Cuando dejas de ser de los nuestros


Si no fuera porque se trata del grupo filántropo y caritativo por antonomasia, como es –o debería ser– una comunidad religiosa, cristiana además, diríamos que estamos hablando del oscuro mundo de la mafia. No importa la naturaleza del grupo humano, del gremio, la organización o la familia espiritual a la que se pertenezca, siempre ocurre lo mismo: se señala al disidente, al verso suelto, al heterodoxo… Esta realidad no es nada del otro mundo, al contrario, es lo más normal de este, salvo excepciones, claro.

Este señalamiento preventivo, que hunde sus raíces en las cavernas neandertales, formó parte de la atención pastoral de las comunidades cristianas desde muy pronto, cuando comenzó la institucionalización y la ortodoxia del cristianismo; pero no fue esa la actitud de Jesús de Nazaret. Este “señalamiento” tomó cuerpo sutilmente mediante el lenguaje, creando fronteras simbólicas de exclusión que distinguian a los que estaban “dentro” de la comunidad de los que estaban “afuera” de ella. Como el lenguaje tiene mucho poder, se utilizaron expresiones teologizadas tales como “los del mundo”, “los de afuera”, referidas a los que no formaban parte de la comunidad. Esta teologización del lenguaje fue muy productiva a partir de la época citada: fortalecía el sentido de pertenencia a la comunidad y preservaba a esta de influencias ajenas a los intereses de la misma. La semántica siempre tiene mucho sentido y es muy eficaz. 

Por lo tanto, había que prestar mucha atención a cualquier tipo de disidencia. Ya lo decía un viejo refrán: “un poco de levadura leuda toda la masa”. Así que los intereses del grupo (que se identifican siempre con la verdad única que le da sentido) prevalece sobre todo lo demás, incluidas las relaciones personales cualesquiera que sean los vínculos que unen a los “fieles” con los disidentes (“con ellos ni aun comas”). Hoy, algunas comunidades religiosas (que omitimos nombrar), prohiben a sus “fieles” que tengan cualquier tipo de relación con los disidentes, incluso si son familiares (hijos, padres, cónyuges,…), no solo por aquello de la “levadura”, sino como la disciplina que tiene como objetivo preservar la ortodoxia. Paradójicamente, ha sido esa ”levadura” la que ha hecho –y hace– posible las revoluciones sociales, políticas y religiosas. Eso sí, a muy alto precio.

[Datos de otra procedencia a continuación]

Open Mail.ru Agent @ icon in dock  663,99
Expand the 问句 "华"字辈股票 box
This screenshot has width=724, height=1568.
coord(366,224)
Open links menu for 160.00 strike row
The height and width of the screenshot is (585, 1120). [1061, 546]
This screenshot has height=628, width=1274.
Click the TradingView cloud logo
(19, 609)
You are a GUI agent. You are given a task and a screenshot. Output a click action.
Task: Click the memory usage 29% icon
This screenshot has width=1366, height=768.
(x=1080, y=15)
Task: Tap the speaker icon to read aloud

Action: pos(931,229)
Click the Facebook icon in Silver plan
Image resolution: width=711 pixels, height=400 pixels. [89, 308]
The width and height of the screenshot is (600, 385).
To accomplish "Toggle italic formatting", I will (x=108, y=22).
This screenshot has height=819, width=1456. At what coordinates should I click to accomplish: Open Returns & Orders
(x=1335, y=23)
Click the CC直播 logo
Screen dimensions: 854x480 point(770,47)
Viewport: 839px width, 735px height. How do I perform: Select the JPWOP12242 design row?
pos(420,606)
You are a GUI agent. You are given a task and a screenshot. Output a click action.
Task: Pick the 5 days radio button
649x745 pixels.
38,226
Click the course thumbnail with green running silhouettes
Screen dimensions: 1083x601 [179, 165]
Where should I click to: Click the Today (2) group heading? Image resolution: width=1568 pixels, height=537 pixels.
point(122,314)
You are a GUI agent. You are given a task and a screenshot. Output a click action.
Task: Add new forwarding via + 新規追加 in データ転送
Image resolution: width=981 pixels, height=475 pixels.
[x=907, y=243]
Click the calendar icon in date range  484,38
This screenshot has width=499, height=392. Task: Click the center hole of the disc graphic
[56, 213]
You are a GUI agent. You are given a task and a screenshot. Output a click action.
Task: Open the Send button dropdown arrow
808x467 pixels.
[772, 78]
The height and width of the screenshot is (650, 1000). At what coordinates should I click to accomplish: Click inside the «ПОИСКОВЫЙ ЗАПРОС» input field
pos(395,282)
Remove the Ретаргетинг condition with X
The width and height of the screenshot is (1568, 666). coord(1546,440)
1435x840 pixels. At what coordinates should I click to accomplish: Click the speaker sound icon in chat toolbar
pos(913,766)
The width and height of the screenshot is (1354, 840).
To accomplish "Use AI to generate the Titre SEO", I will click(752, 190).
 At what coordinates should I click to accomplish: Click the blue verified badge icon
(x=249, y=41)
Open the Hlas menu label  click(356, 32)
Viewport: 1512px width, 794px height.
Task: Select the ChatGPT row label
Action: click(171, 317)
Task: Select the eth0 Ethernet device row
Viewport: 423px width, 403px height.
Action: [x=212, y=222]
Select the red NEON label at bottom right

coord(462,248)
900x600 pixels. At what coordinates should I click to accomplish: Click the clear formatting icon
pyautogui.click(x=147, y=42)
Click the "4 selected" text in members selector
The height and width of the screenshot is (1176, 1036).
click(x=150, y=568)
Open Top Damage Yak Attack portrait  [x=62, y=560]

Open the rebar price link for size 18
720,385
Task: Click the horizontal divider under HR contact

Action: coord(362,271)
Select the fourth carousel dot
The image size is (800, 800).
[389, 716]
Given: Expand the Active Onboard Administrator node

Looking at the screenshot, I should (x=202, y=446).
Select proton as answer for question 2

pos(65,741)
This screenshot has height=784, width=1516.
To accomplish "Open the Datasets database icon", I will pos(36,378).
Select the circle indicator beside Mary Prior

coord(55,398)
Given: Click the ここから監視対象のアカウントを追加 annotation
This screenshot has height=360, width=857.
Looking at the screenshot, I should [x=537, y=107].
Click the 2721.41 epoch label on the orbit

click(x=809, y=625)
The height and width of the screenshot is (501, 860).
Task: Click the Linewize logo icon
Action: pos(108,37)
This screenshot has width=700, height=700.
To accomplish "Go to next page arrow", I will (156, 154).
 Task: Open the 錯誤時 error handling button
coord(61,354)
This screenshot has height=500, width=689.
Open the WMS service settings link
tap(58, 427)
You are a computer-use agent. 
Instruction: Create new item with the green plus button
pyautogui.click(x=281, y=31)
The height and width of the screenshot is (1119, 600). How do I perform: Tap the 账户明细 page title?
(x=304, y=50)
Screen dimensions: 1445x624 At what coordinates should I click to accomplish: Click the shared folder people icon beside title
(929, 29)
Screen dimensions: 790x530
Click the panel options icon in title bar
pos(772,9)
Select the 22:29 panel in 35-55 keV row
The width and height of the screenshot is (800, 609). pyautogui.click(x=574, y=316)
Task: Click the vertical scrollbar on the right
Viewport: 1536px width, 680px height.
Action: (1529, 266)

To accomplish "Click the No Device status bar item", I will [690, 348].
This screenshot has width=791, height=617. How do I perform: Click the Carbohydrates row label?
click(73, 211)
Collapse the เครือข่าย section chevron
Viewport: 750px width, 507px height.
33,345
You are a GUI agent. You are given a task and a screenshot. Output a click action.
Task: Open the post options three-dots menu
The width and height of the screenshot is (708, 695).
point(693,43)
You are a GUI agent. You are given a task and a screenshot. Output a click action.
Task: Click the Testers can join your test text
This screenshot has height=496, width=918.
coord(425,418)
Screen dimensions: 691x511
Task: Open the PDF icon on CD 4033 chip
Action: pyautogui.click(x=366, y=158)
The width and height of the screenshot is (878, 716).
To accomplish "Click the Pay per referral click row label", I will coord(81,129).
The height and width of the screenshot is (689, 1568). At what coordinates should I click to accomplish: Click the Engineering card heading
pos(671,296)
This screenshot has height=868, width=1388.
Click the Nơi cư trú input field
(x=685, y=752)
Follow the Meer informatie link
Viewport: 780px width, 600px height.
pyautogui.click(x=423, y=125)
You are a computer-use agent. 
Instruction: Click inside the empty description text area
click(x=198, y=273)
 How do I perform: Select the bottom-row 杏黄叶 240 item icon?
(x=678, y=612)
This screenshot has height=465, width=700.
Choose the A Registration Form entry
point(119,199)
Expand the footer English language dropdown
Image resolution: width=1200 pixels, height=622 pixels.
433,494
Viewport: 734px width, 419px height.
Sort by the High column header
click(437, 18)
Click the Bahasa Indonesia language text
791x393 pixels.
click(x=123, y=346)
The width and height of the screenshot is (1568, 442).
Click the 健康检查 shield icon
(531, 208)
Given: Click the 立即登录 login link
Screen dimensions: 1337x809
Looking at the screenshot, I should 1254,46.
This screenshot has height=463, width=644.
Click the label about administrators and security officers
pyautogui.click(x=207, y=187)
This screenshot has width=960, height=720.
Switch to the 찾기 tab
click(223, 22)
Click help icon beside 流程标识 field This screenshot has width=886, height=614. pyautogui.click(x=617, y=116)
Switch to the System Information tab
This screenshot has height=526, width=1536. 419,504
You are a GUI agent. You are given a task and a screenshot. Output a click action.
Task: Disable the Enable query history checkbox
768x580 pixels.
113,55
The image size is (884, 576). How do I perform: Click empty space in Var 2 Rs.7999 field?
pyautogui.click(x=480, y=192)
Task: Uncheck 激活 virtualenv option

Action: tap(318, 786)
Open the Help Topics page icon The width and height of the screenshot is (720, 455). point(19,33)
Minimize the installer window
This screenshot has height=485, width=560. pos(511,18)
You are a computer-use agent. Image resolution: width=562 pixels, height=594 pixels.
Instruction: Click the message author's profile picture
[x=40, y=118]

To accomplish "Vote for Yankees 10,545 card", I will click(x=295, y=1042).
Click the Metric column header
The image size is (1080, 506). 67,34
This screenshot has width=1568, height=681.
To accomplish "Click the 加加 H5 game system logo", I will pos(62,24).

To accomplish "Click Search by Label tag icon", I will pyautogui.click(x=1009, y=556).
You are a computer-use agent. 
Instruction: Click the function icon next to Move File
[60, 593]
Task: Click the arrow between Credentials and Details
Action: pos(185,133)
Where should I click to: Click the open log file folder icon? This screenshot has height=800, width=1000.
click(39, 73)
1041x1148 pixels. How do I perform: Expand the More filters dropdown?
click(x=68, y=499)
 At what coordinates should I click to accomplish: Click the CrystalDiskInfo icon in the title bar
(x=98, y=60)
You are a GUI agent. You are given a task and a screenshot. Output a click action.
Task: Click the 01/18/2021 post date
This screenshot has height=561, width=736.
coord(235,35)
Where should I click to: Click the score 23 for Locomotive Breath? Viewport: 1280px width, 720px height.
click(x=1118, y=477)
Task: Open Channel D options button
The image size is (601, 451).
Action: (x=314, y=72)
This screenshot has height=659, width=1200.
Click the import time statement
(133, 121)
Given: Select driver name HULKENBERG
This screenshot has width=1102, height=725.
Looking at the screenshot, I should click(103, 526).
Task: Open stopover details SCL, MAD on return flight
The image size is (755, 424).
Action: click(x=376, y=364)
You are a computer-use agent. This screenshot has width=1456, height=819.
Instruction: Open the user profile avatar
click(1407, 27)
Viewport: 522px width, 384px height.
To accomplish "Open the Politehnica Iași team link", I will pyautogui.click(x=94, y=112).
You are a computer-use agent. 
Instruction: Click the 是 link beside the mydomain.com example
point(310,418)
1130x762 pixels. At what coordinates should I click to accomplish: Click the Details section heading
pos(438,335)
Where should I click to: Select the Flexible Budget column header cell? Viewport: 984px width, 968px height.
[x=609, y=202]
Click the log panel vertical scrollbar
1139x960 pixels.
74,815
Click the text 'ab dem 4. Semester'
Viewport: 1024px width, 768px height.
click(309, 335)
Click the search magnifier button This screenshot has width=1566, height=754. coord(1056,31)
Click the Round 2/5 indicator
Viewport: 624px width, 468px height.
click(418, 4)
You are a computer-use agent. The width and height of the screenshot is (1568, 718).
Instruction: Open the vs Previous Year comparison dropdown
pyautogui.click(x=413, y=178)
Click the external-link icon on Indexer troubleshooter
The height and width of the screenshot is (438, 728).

Pero la realidad es más prosaica y sutil: las personas que forman parte de esas comunidades no necesitan un mandamiento expreso para que se produzca ese distanciamiento, basta el adoctrinamiento subyacente para que los fieles sientan que hay que guardar distancia con aquellos que se han salido del rol común de creencias; lo consecuente, pues, es ignorarlos; en el peor de los casos, desdeñarlos porque ya no son “de los nuestros”. 

Esto es así porque vivimos en una cultura religiosa milenaria que cree haber recibido un mensaje claro e inequívoco del Dios único. Las culturas politeístas, por su propia naturaleza, fueron condescendientes y respetuosas con las demás creencias. 

La tendencia hoy, no obstante, por causa de la globalización, es abrirse a la interreligiosidad, aun con el no religioso: “el ateo y el creyente son ahora vecinos de una maravillosa escalera sin claraboya que comparten una planta baja de incomprensión, de esperanza sin certezas y de amor sin condiciones”(*).

(*) Santiago Villamayor y José M. Vigil, DESPUÉS DE DIOS. OTRO MODELO ES POSIBLE.